A physical model of a database is derived from a logical model by adding:
- a type to each column.
- any integrity constraint that a database management system (DBMS) must enforce on the data.
Unlike the logical model, the physical model is tied to a chosen DBMS; all column types and integrity constraints must be recognized by the chosen DBMS.
What is a Database management system (DBMS)?
A database management system (DBMS) is a software system that is used to create, maintain, and provide controlled access to user databases (J.Hoffer, V. Ramesh, H. Topi, Modern database management). A relational database management system (RDBMS) is a DBMS managing relational databases.
Most DBMSs are programs that are executed on a computer and listen to a port for incoming connections from other applications. In this configuration, the DBMS acts as a server, waiting for requests from clients (the other applications). For this reason, they are called client-server DBMSs. Note that:
- The data is stored on the same computer where the DBMS runs.
- The client applications do not usually run on the same computer as the DBMS.
Examples of client-server RDBMS include: MySQL, Oracle DB, Microsoft SQL Server, PostgreSQL.
Instead of running as server applications, other DBMSs are implemented as software libraries. They are collections of functions that an application can call and execute. The application directly manages the database through the software library. In other words, the database management system is tightly integrated (or, embedded) into the application. This is why such DBMSs are called embedded. Note that the data is stored on the same computer where the application runs.
Examples of embedded RDBMS include: SQLite, Apache Derby, HSQLDB.
👉 In our course, we use SQLite as a relational DBMS.
Column types
SQLite recognizes the following column types:
- INTEGER. The value is a signed integer, stored in 0, 1, 2, 3, 4, 6, or 8 bytes depending on the magnitude of the value.
- REAL. The value is a floating point value, stored as an 8-byte IEEE floating point number.
- TEXT. The value is a text string, stored using the database encoding (UTF-8, UTF-16BE or UTF-16LE).
- BLOB. The value is a binary sequence.
Booleans
SQLite does not have a specific type for Boolean values. Boolean values are stored as integers: 0 means "false", 1 means "true".
Dates and times
SQLite does not have a specific type to represent dates and times. Instead, a date/time value can be stored as either a TEXT, REAL or INTEGER:
- TEXT as an ISO8601 string ("YYYY-MM-DD HH:MM:SS.SSS").
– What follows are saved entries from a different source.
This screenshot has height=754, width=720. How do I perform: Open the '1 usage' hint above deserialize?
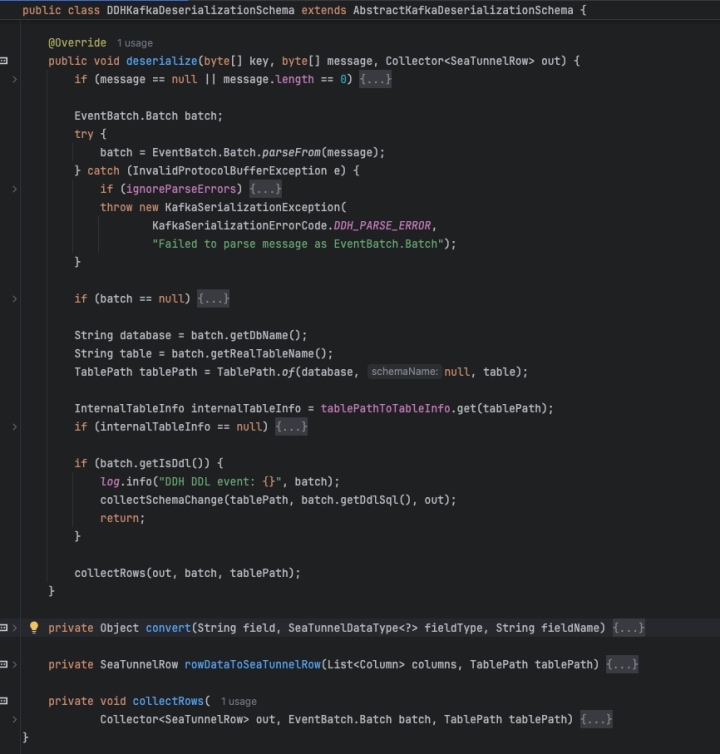[137, 44]
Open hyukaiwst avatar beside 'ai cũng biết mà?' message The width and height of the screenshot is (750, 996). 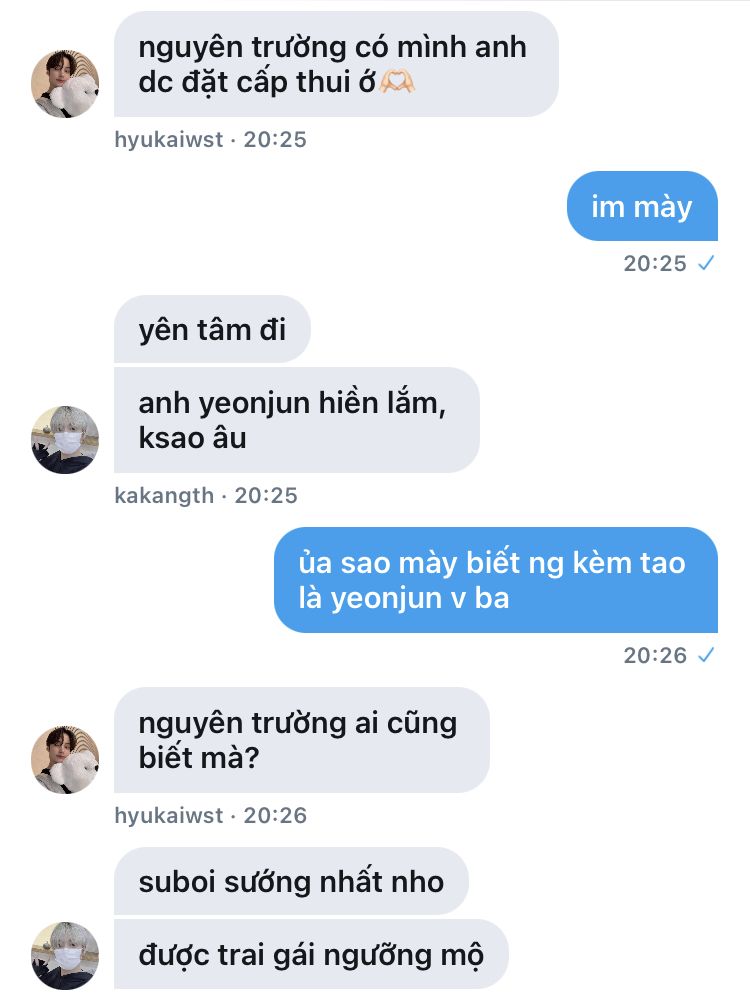pyautogui.click(x=65, y=759)
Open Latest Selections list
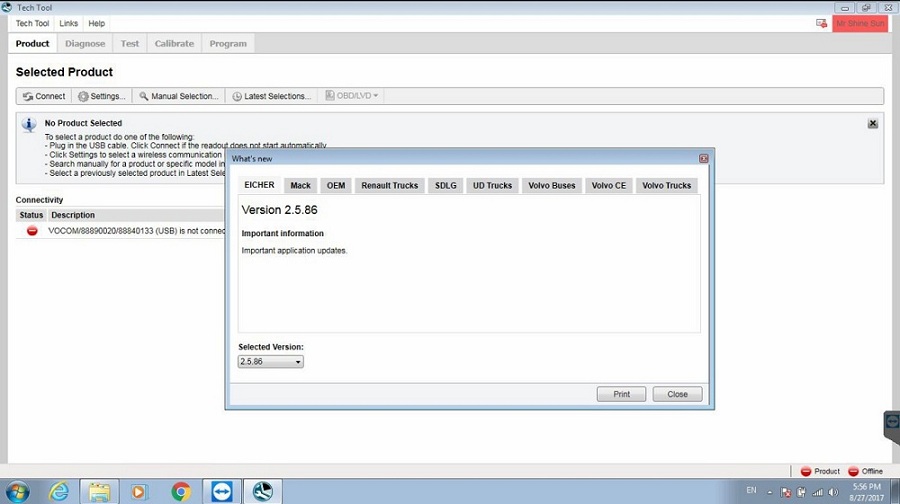 click(x=271, y=96)
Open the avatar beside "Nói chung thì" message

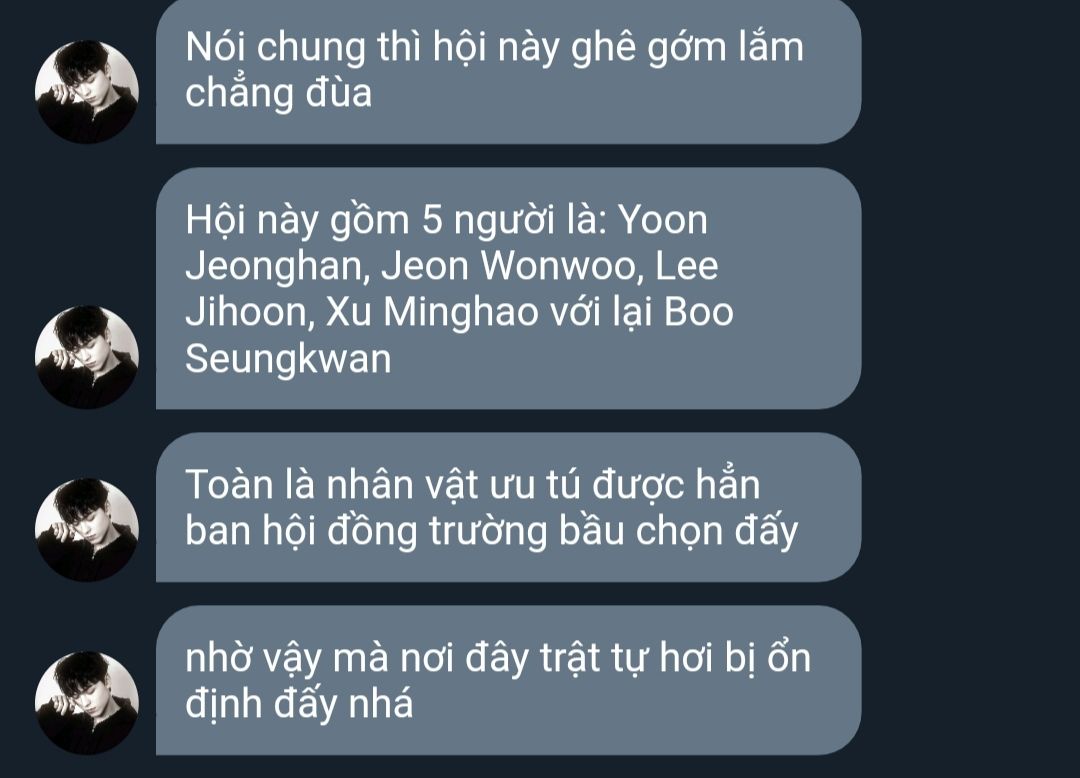(x=87, y=92)
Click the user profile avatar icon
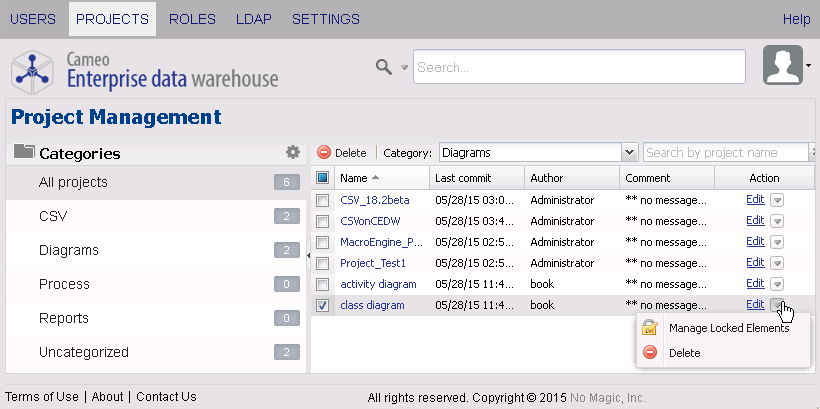820x409 pixels. coord(783,66)
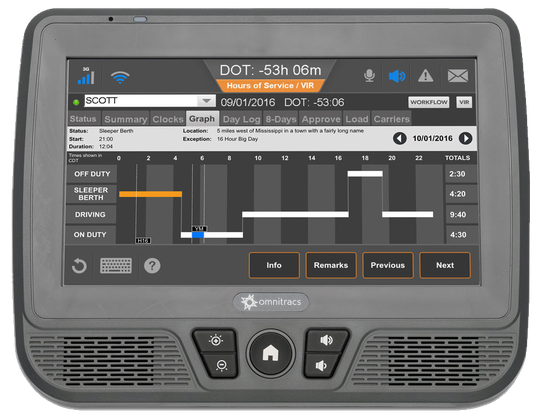Go to previous day with left arrow
Viewport: 540px width, 420px height.
(x=400, y=138)
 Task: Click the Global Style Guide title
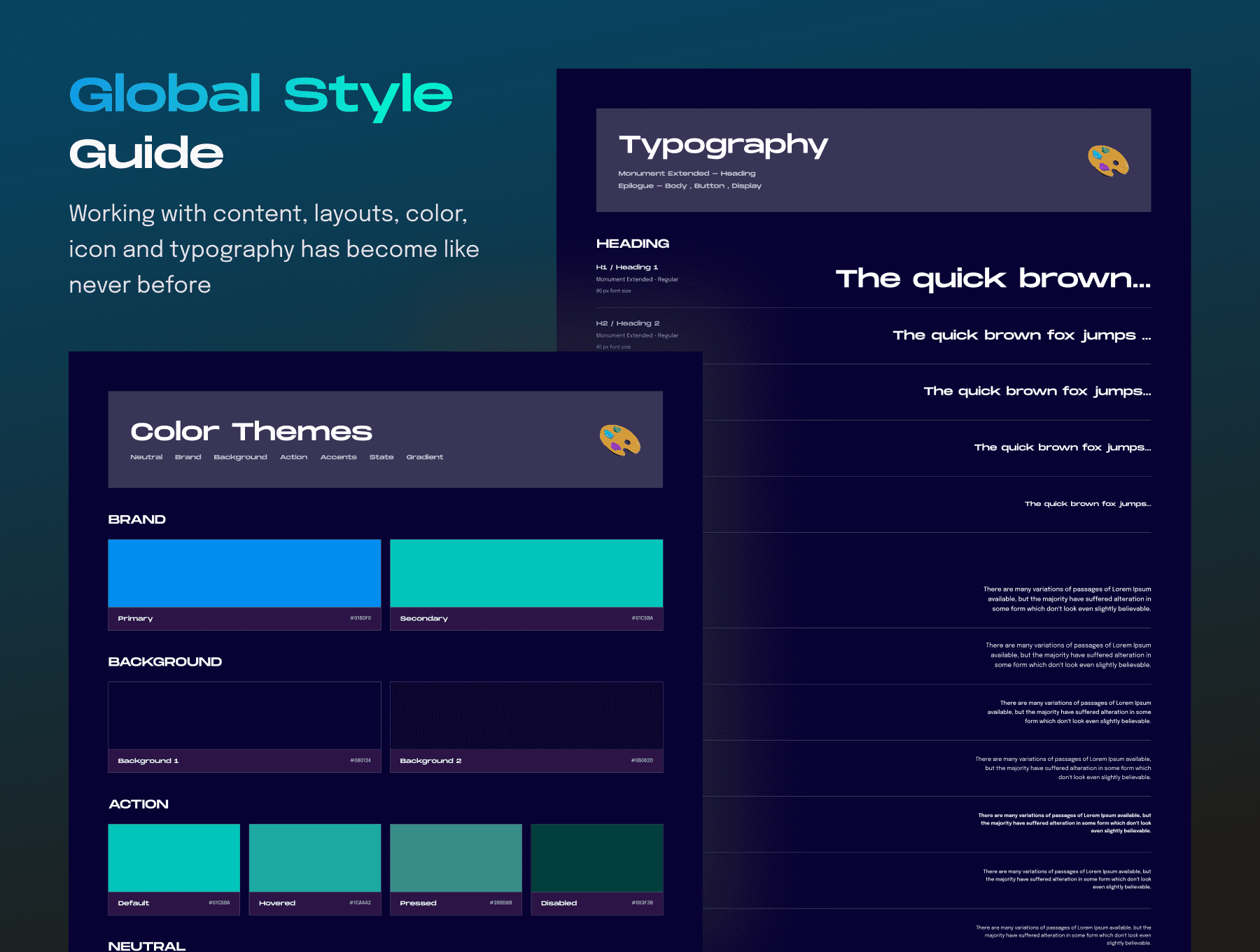pos(260,122)
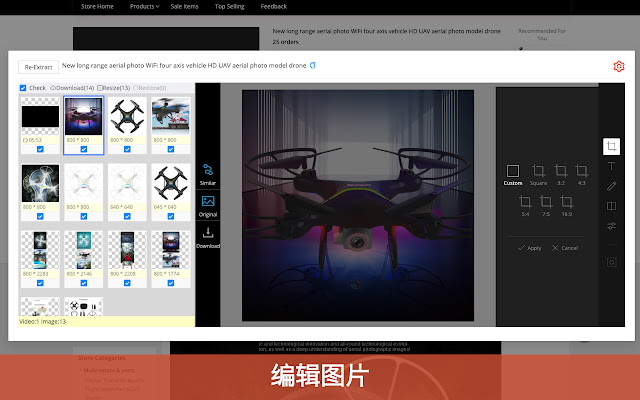Toggle the Check all checkbox
The width and height of the screenshot is (640, 400).
24,88
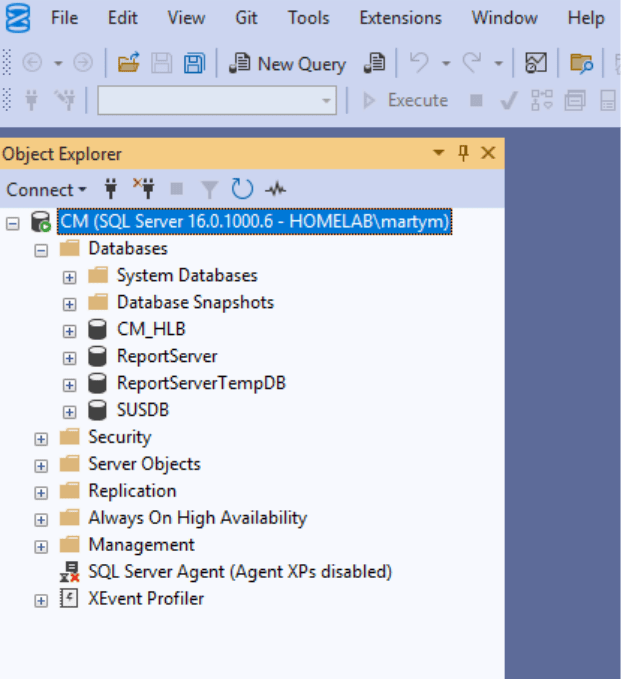
Task: Click the Save All toolbar icon
Action: (194, 63)
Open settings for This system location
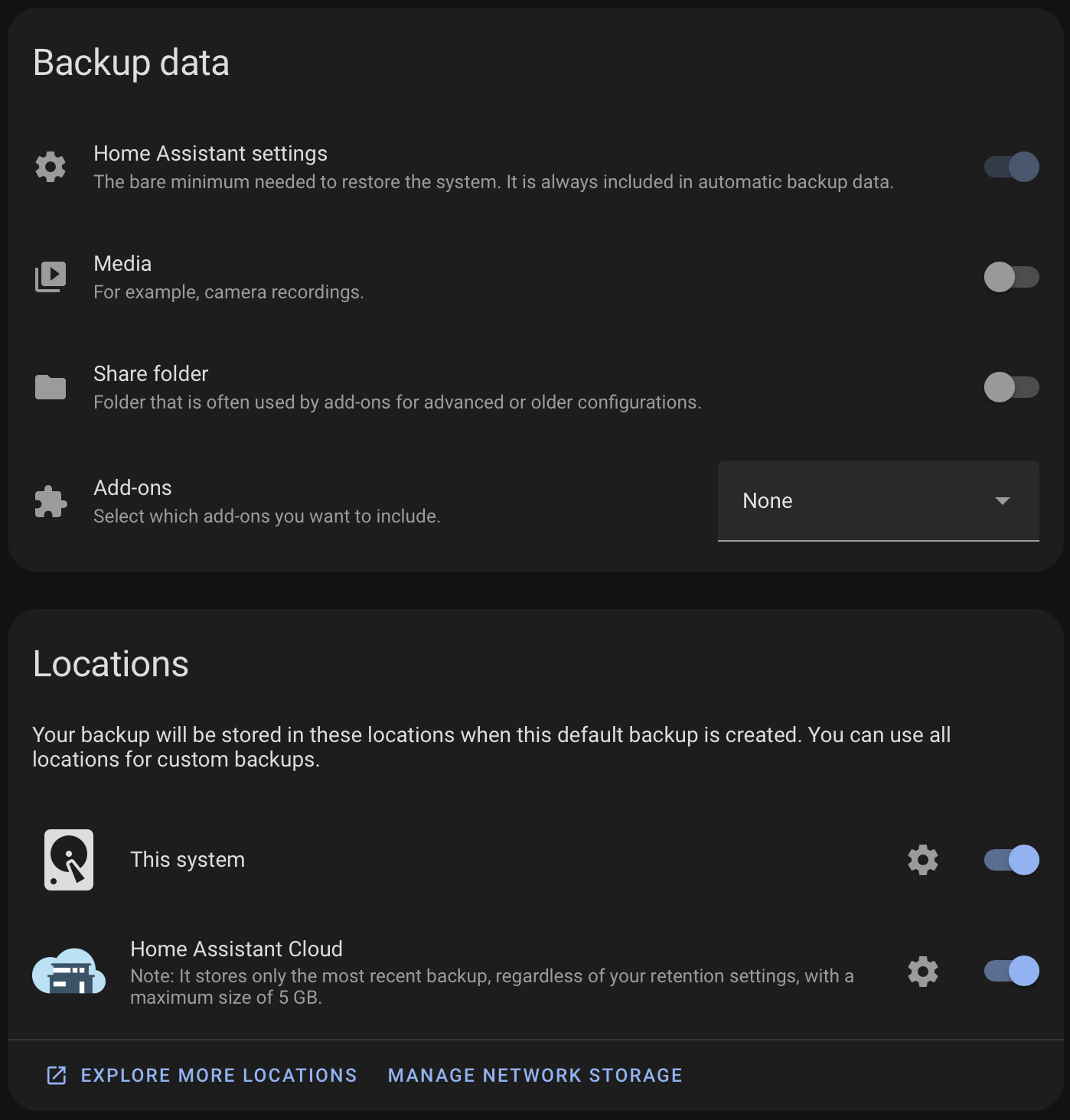 922,859
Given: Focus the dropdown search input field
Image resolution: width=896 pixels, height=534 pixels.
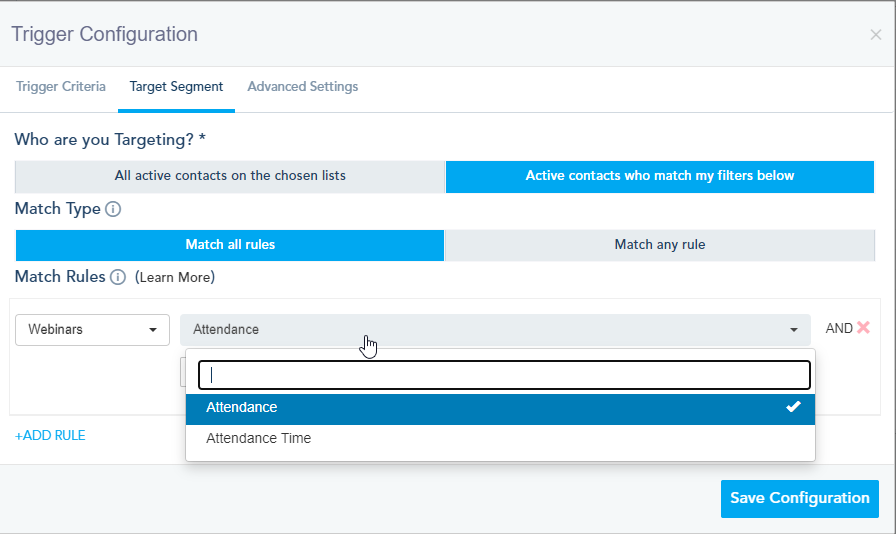Looking at the screenshot, I should click(x=504, y=375).
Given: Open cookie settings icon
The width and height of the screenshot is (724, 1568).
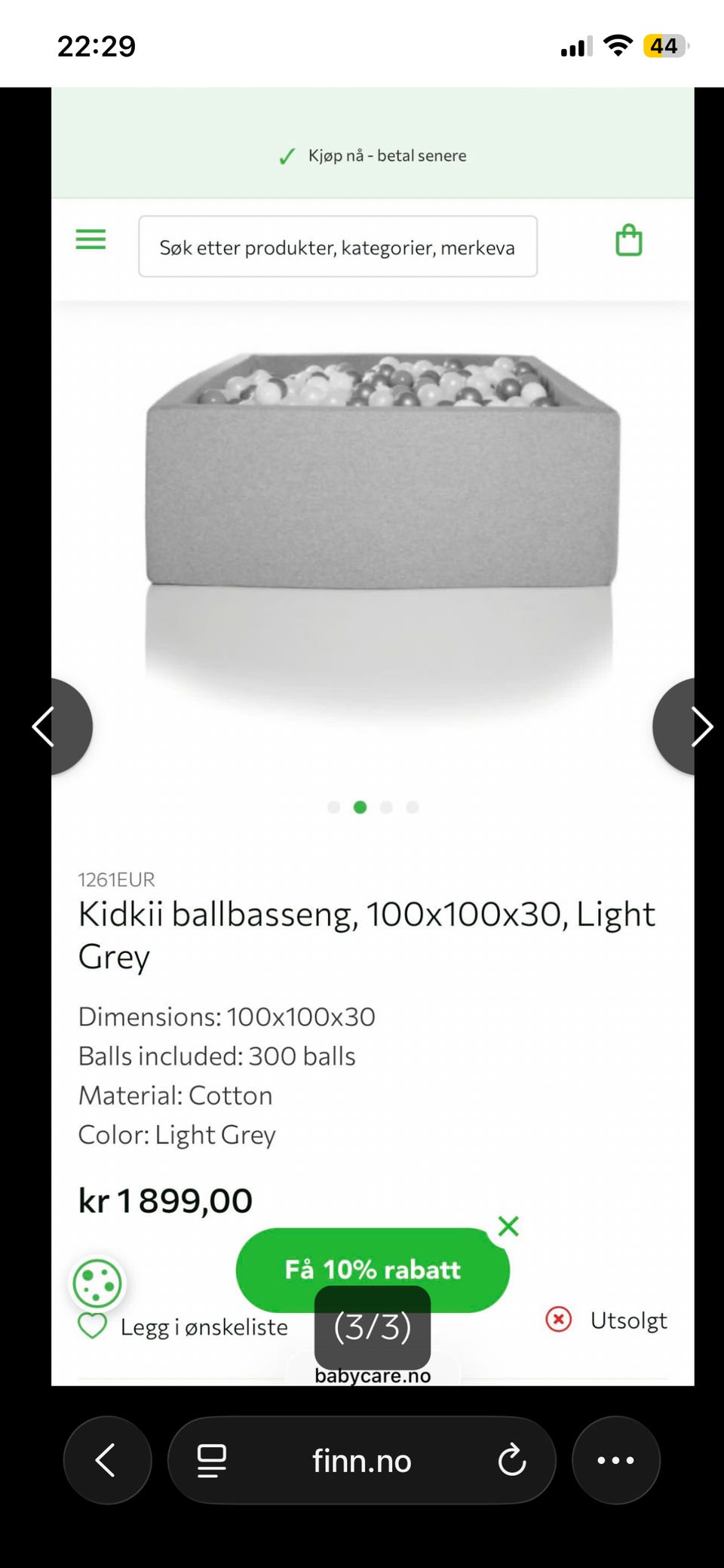Looking at the screenshot, I should coord(97,1284).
- REAL as a Julian day number, the number of days since noon in Greenwich on November 24, 4714 B.C. according to the proleptic Gregorian calendar.
- INTEGER as Unix Time, the number of seconds since 1970-01-01 00:00:00 UTC.
👉 In this course, we'll use the first option (TEXT).
👉 SQLite provides functions to manipulate dates and times. However, we won't use them in our course. Instead, we'll read a date/time value from a database as is, and manipulate it with Python functions.
Integrity constraints
When we create a new table, we can specify one or more constraints for each column. The following are commonly used constraints:
- PRIMARY KEY. Uniquely identifies each row in a table. Columns that form a primary key cannot contain NULL values.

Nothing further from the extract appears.